Exercise requirements = Nothing should appear in the answer except the line containing "This screenshot has height=1148, width=1036." and the lines following it through the end of the listing, each given exactly.

** Opening Provided records block **

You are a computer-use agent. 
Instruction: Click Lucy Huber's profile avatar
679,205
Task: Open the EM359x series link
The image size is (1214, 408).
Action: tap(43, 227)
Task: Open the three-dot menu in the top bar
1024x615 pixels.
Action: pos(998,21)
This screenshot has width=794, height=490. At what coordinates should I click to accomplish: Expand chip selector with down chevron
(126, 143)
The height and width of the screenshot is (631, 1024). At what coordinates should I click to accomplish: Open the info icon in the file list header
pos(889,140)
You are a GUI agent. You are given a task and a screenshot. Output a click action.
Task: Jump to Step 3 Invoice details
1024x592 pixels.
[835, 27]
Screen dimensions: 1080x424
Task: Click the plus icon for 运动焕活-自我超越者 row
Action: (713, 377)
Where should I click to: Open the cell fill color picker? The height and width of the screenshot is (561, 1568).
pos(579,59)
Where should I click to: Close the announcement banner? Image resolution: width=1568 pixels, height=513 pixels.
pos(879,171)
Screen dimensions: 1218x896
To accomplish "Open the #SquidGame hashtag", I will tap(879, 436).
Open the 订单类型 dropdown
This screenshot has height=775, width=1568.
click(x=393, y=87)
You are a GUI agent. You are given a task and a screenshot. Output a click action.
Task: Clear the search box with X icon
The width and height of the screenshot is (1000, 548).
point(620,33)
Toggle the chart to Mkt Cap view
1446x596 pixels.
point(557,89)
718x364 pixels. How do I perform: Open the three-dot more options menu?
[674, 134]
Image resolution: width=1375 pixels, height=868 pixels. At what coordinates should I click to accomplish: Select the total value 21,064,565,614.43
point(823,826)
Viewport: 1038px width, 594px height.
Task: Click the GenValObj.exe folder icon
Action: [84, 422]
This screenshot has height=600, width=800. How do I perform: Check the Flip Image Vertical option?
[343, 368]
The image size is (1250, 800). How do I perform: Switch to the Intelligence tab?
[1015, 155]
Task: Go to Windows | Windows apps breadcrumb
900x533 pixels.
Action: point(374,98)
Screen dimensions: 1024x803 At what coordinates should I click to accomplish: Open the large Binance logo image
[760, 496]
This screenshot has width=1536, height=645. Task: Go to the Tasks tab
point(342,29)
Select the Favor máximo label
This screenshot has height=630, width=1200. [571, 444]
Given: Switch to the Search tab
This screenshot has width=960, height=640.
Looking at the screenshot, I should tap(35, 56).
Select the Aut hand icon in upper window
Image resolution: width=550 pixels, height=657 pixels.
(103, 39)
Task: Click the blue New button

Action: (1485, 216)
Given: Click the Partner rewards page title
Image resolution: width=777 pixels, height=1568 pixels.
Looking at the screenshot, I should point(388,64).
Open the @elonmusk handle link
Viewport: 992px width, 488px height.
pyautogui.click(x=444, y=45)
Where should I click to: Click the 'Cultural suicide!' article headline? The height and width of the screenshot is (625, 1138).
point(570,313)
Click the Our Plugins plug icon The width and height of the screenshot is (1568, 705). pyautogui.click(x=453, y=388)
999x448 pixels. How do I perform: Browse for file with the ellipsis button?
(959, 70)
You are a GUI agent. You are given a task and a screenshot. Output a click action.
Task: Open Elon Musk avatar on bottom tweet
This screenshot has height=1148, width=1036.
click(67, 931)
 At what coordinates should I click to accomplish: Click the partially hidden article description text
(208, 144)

** Closing Provided records block **

Output =
This screenshot has height=1148, width=1036.
click(67, 931)
 At what coordinates should I click to accomplish: Click the partially hidden article description text
(208, 144)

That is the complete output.